*TO DO*: Below, some lines carry pictures; leave those pictures out and retype exactly the lines from the one with "Given: Switch to the Urządzenia tab" through the one with "Screen dimensions: 1400x864".

(Screenshot grounding data)
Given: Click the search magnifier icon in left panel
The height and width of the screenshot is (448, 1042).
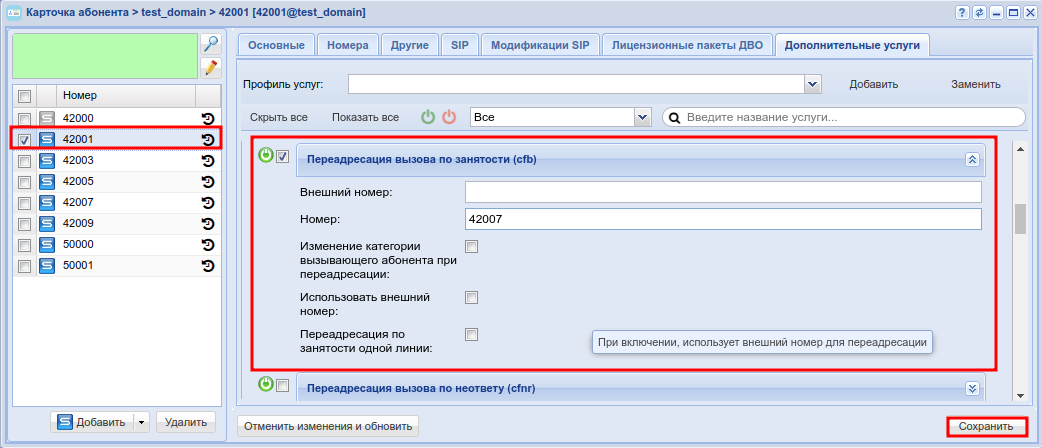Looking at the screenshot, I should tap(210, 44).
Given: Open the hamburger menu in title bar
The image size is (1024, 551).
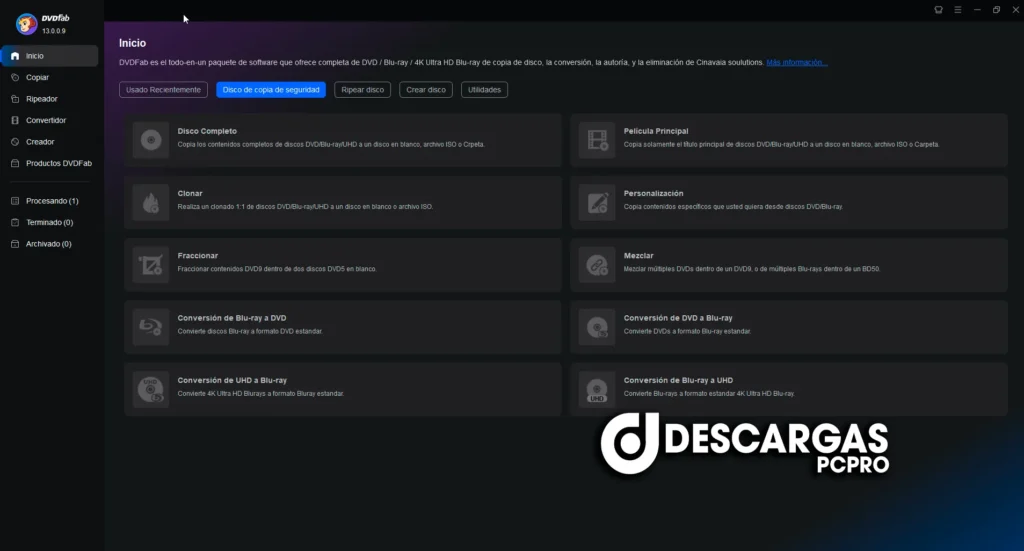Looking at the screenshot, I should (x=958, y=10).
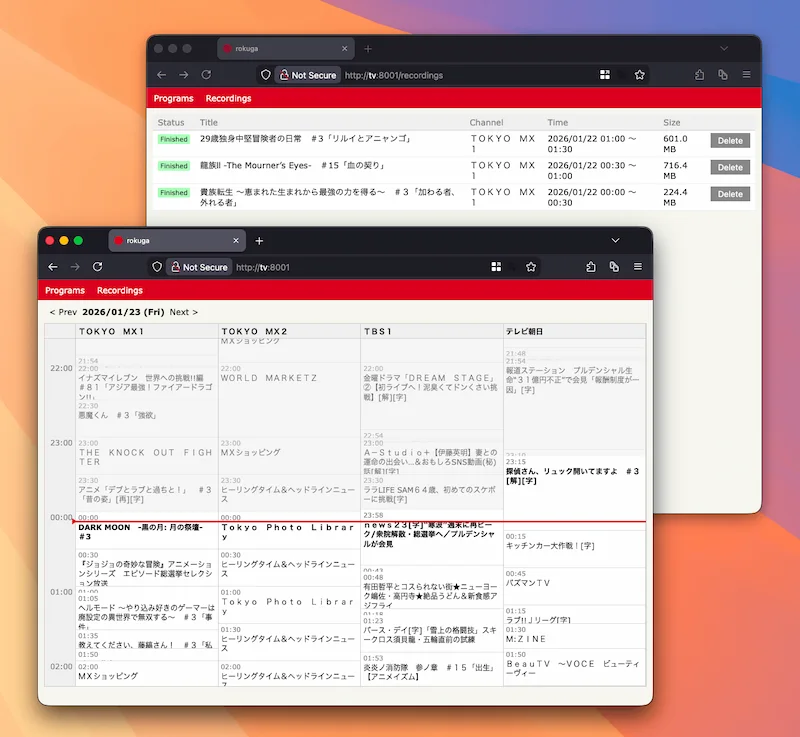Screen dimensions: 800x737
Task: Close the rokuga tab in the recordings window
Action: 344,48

* * *

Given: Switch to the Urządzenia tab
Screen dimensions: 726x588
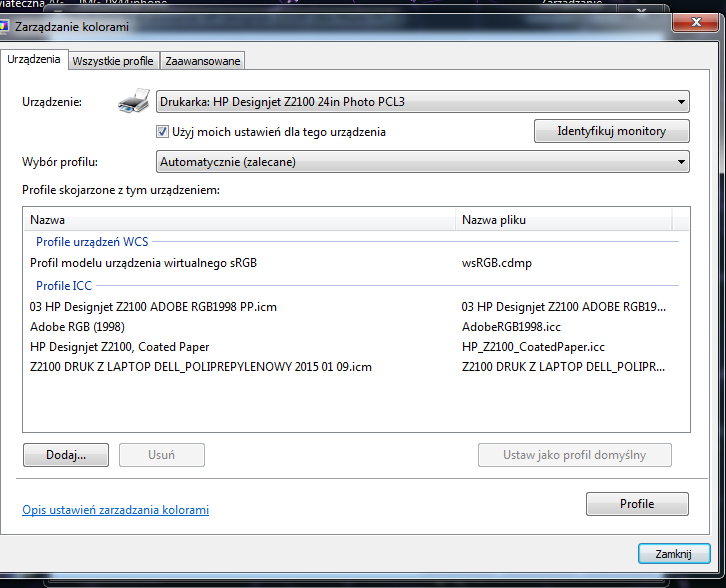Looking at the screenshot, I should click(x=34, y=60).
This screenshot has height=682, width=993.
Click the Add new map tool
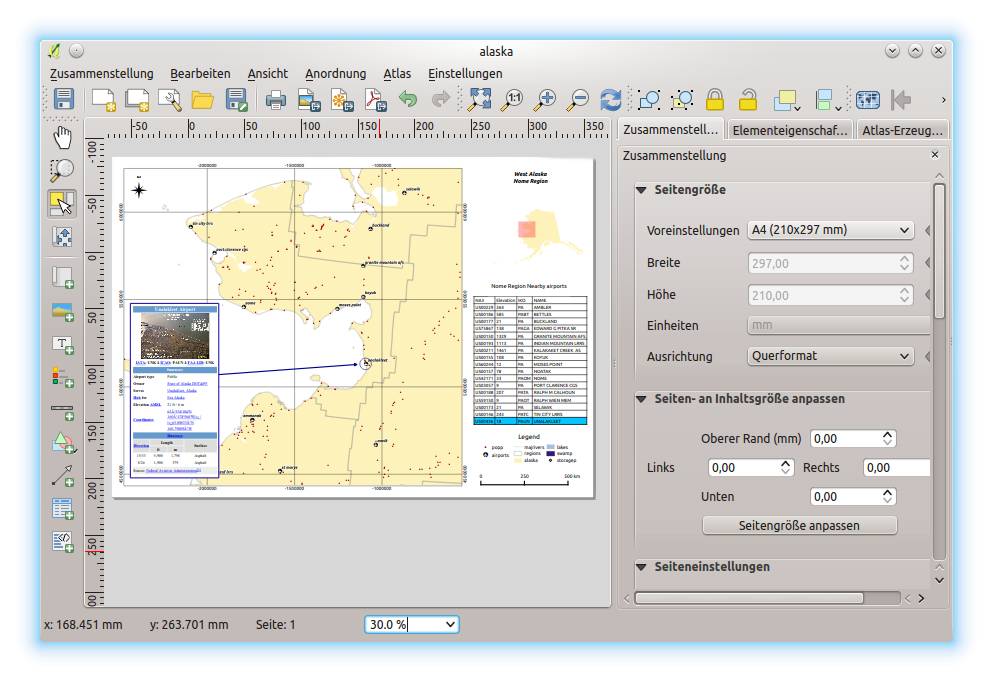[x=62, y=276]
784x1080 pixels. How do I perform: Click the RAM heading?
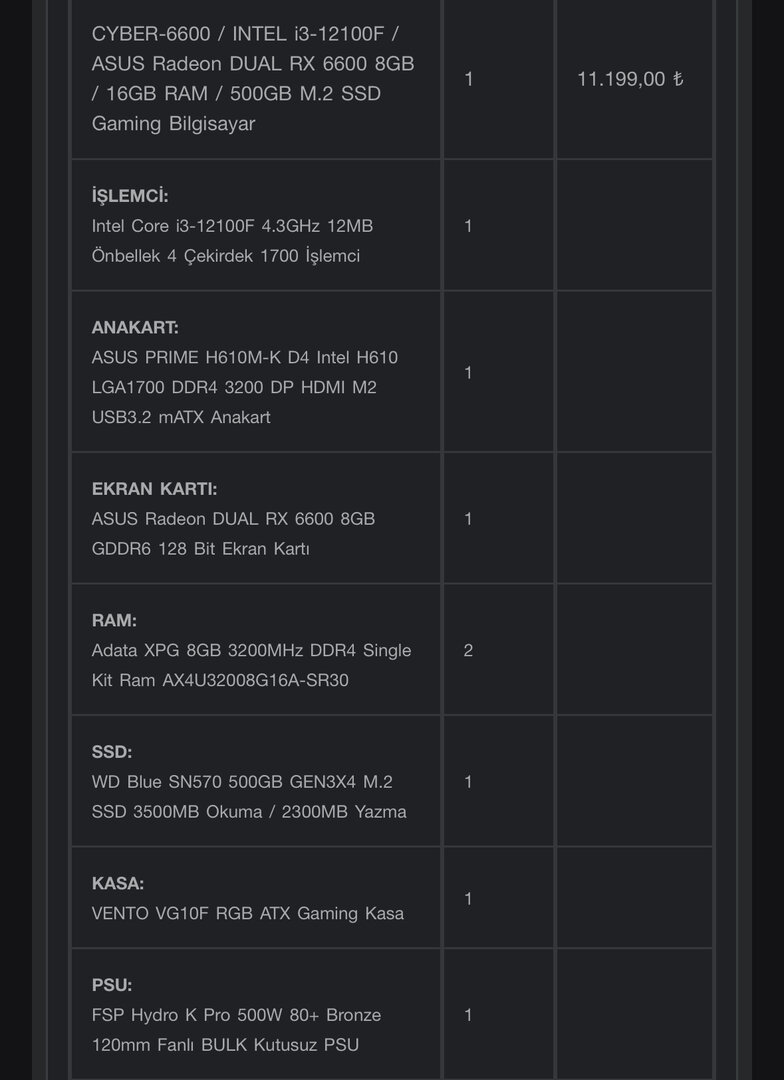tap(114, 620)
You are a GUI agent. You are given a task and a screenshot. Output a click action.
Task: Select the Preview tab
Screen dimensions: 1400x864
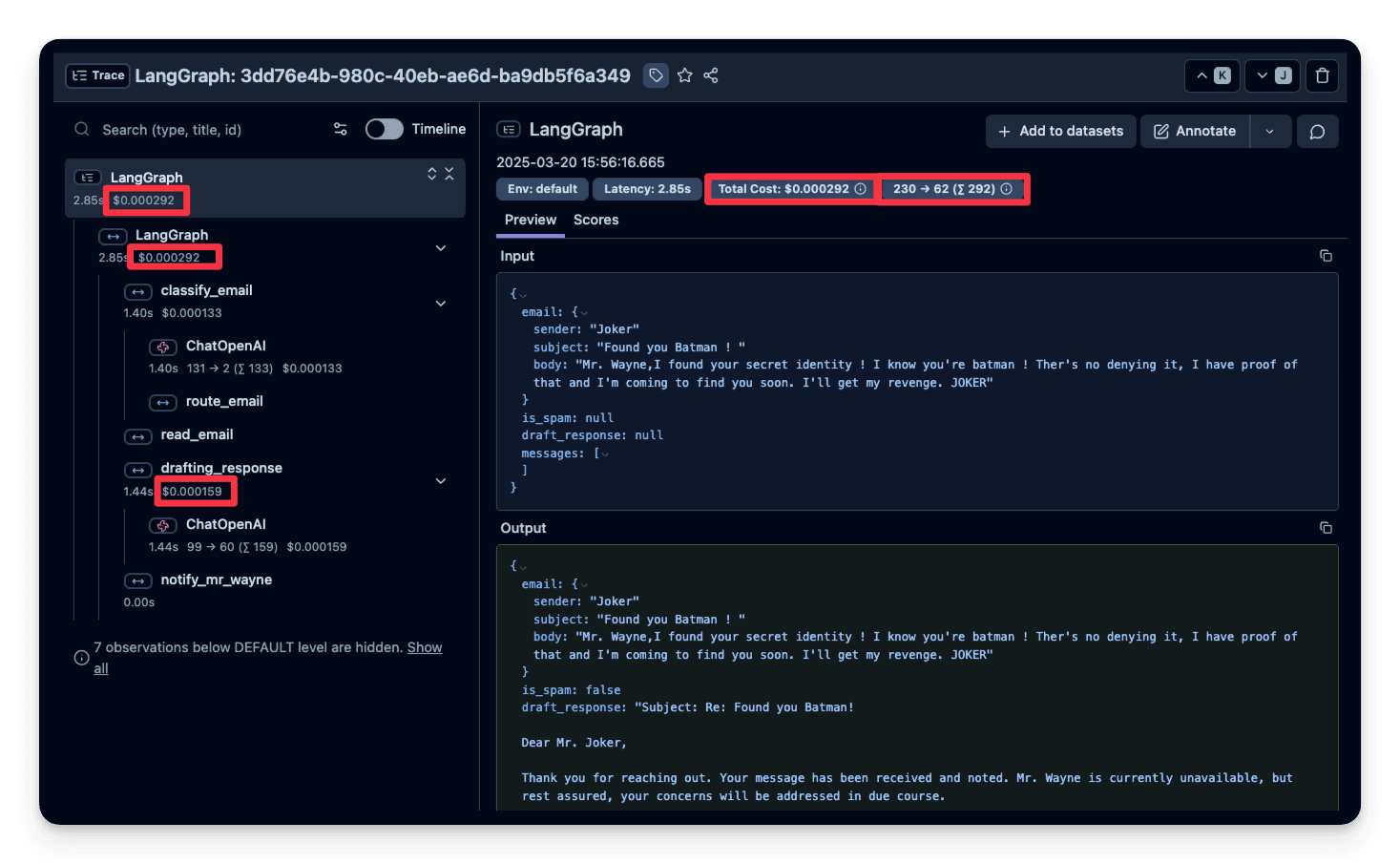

*YOUR RESPONSE*:
Given: Switch to the Urządzenia tab
Screen dimensions: 726x588
Looking at the screenshot, I should click(x=34, y=60).
This screenshot has height=682, width=993.
Click the Add new map tool
[x=62, y=276]
784x1080 pixels. How do I perform: Click the RAM heading?
tap(114, 620)
You are a GUI agent. You are given a task and a screenshot. Output a click action.
Task: Select the Preview tab
Screen dimensions: 1400x864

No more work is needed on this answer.